Work to be completed: Rewrite the following lines as a numbered list, leaving out any blank lines.

#### Entries shown

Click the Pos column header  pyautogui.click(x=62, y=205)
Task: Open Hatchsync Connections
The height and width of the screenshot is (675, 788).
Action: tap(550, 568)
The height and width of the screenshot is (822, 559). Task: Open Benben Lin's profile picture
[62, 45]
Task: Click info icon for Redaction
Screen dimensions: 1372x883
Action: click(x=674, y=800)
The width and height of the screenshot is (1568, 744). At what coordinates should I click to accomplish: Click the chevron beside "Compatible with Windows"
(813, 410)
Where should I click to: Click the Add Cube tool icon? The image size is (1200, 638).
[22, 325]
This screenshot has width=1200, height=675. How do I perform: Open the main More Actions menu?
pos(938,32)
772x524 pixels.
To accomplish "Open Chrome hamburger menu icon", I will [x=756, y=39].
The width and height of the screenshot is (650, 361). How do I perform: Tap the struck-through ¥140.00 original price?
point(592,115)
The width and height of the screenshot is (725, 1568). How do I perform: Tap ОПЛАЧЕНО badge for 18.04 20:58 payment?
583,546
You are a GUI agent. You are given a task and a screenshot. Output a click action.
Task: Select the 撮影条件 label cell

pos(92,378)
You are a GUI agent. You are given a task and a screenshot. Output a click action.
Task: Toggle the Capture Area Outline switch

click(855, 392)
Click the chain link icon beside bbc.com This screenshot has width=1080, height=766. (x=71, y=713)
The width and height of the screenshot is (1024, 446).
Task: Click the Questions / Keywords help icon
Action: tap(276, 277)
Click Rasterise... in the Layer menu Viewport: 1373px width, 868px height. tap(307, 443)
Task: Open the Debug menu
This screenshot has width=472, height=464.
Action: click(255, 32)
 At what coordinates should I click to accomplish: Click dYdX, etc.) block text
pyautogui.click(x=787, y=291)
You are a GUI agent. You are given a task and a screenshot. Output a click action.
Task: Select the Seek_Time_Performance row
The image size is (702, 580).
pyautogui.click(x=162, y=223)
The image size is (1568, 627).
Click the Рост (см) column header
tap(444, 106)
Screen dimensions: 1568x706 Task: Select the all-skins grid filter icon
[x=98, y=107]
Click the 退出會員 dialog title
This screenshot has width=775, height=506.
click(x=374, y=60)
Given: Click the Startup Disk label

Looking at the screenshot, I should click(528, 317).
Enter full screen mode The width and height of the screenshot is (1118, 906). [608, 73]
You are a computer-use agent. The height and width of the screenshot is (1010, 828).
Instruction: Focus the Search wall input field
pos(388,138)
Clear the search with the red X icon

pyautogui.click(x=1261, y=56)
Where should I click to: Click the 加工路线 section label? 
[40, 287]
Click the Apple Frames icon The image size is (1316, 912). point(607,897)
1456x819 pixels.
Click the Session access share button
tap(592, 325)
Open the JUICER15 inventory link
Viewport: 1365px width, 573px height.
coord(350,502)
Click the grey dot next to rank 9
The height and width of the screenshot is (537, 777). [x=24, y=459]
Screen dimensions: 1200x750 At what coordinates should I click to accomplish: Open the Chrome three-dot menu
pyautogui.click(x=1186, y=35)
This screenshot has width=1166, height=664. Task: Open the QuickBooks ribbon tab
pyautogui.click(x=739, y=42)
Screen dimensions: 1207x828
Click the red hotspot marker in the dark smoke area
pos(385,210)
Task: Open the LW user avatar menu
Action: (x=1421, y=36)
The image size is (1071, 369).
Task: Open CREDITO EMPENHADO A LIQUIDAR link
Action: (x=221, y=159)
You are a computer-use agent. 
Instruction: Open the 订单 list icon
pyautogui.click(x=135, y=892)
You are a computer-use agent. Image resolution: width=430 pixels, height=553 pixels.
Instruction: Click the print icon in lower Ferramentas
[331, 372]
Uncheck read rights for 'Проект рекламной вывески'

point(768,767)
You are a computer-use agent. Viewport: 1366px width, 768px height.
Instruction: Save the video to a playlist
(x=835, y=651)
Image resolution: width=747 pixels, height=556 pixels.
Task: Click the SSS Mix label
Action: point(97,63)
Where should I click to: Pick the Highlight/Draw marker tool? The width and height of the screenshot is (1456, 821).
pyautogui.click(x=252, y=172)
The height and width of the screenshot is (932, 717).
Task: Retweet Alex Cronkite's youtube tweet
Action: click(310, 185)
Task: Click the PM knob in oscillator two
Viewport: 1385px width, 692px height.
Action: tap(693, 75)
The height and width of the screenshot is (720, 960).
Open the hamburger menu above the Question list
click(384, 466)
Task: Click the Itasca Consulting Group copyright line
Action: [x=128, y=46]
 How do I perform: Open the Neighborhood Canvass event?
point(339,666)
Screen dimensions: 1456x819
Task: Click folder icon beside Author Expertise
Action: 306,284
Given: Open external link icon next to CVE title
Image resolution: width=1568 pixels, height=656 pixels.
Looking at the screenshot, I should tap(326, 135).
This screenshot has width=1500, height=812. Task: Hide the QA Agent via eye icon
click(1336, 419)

########

Expected answer:
1. Click the Pos column header  pyautogui.click(x=62, y=205)
2. Task: Open Hatchsync Connections
3. The height and width of the screenshot is (675, 788).
4. Action: tap(550, 568)
5. The height and width of the screenshot is (822, 559). Task: Open Benben Lin's profile picture
6. [62, 45]
7. Task: Click info icon for Redaction
8. Screen dimensions: 1372x883
9. Action: click(x=674, y=800)
10. The width and height of the screenshot is (1568, 744). At what coordinates should I click to accomplish: Click the chevron beside "Compatible with Windows"
11. (813, 410)
12. Where should I click to: Click the Add Cube tool icon? The image size is (1200, 638).
13. [22, 325]
14. This screenshot has width=1200, height=675. How do I perform: Open the main More Actions menu?
15. pos(938,32)
16. 772x524 pixels.
17. To accomplish "Open Chrome hamburger menu icon", I will [x=756, y=39].
18. The width and height of the screenshot is (650, 361). How do I perform: Tap the struck-through ¥140.00 original price?
19. point(592,115)
20. The width and height of the screenshot is (725, 1568). How do I perform: Tap ОПЛАЧЕНО badge for 18.04 20:58 payment?
21. 583,546
22. You are a GUI agent. You are given a task and a screenshot. Output a click action.
23. Task: Select the 撮影条件 label cell
24. pos(92,378)
25. You are a GUI agent. You are given a task and a screenshot. Output a click action.
26. Task: Toggle the Capture Area Outline switch
27. click(855, 392)
28. Click the chain link icon beside bbc.com This screenshot has width=1080, height=766. (x=71, y=713)
29. The width and height of the screenshot is (1024, 446).
30. Task: Click the Questions / Keywords help icon
31. Action: tap(276, 277)
32. Click Rasterise... in the Layer menu Viewport: 1373px width, 868px height. tap(307, 443)
33. Task: Open the Debug menu
34. This screenshot has width=472, height=464.
35. Action: click(255, 32)
36.  At what coordinates should I click to accomplish: Click dYdX, etc.) block text
37. pyautogui.click(x=787, y=291)
38. You are a GUI agent. You are given a task and a screenshot. Output a click action.
39. Task: Select the Seek_Time_Performance row
40. The image size is (702, 580).
41. pyautogui.click(x=162, y=223)
42. The image size is (1568, 627).
43. Click the Рост (см) column header
44. tap(444, 106)
45. Screen dimensions: 1568x706 Task: Select the all-skins grid filter icon
46. [x=98, y=107]
47. Click the 退出會員 dialog title
48. This screenshot has width=775, height=506.
49. click(x=374, y=60)
50. Given: Click the Startup Disk label
51. Looking at the screenshot, I should click(528, 317).
52. Enter full screen mode The width and height of the screenshot is (1118, 906). [608, 73]
53. You are a computer-use agent. The height and width of the screenshot is (1010, 828).
54. Instruction: Focus the Search wall input field
55. pos(388,138)
56. Clear the search with the red X icon
57. pyautogui.click(x=1261, y=56)
58. Where should I click to: Click the 加工路线 section label? 
59. [40, 287]
60. Click the Apple Frames icon The image size is (1316, 912). point(607,897)
61. 1456x819 pixels.
62. Click the Session access share button
63. tap(592, 325)
64. Open the JUICER15 inventory link
65. Viewport: 1365px width, 573px height.
66. coord(350,502)
67. Click the grey dot next to rank 9
68. The height and width of the screenshot is (537, 777). [x=24, y=459]
69. Screen dimensions: 1200x750 At what coordinates should I click to accomplish: Open the Chrome three-dot menu
70. pyautogui.click(x=1186, y=35)
71. This screenshot has width=1166, height=664. Task: Open the QuickBooks ribbon tab
72. pyautogui.click(x=739, y=42)
73. Screen dimensions: 1207x828
74. Click the red hotspot marker in the dark smoke area
75. pos(385,210)
76. Task: Open the LW user avatar menu
77. Action: (x=1421, y=36)
78. The image size is (1071, 369).
79. Task: Open CREDITO EMPENHADO A LIQUIDAR link
80. Action: (x=221, y=159)
81. You are a computer-use agent. 
82. Instruction: Open the 订单 list icon
83. pyautogui.click(x=135, y=892)
84. You are a computer-use agent. Image resolution: width=430 pixels, height=553 pixels.
85. Instruction: Click the print icon in lower Ferramentas
86. [331, 372]
87. Uncheck read rights for 'Проект рекламной вывески'
88. point(768,767)
89. You are a computer-use agent. Viewport: 1366px width, 768px height.
90. Instruction: Save the video to a playlist
91. (x=835, y=651)
92. Image resolution: width=747 pixels, height=556 pixels.
93. Task: Click the SSS Mix label
94. Action: point(97,63)
95. Where should I click to: Pick the Highlight/Draw marker tool? The width and height of the screenshot is (1456, 821).
96. pyautogui.click(x=252, y=172)
97. The height and width of the screenshot is (932, 717).
98. Task: Retweet Alex Cronkite's youtube tweet
99. Action: click(310, 185)
100. Task: Click the PM knob in oscillator two
101. Viewport: 1385px width, 692px height.
102. Action: tap(693, 75)
103. The height and width of the screenshot is (720, 960).
104. Open the hamburger menu above the Question list
105. click(384, 466)
106. Task: Click the Itasca Consulting Group copyright line
107. Action: [x=128, y=46]
108.  How do I perform: Open the Neighborhood Canvass event?
109. point(339,666)
110. Screen dimensions: 1456x819
111. Task: Click folder icon beside Author Expertise
112. Action: 306,284
113. Given: Open external link icon next to CVE title
114. Image resolution: width=1568 pixels, height=656 pixels.
115. Looking at the screenshot, I should tap(326, 135).
116. This screenshot has width=1500, height=812. Task: Hide the QA Agent via eye icon
117. click(1336, 419)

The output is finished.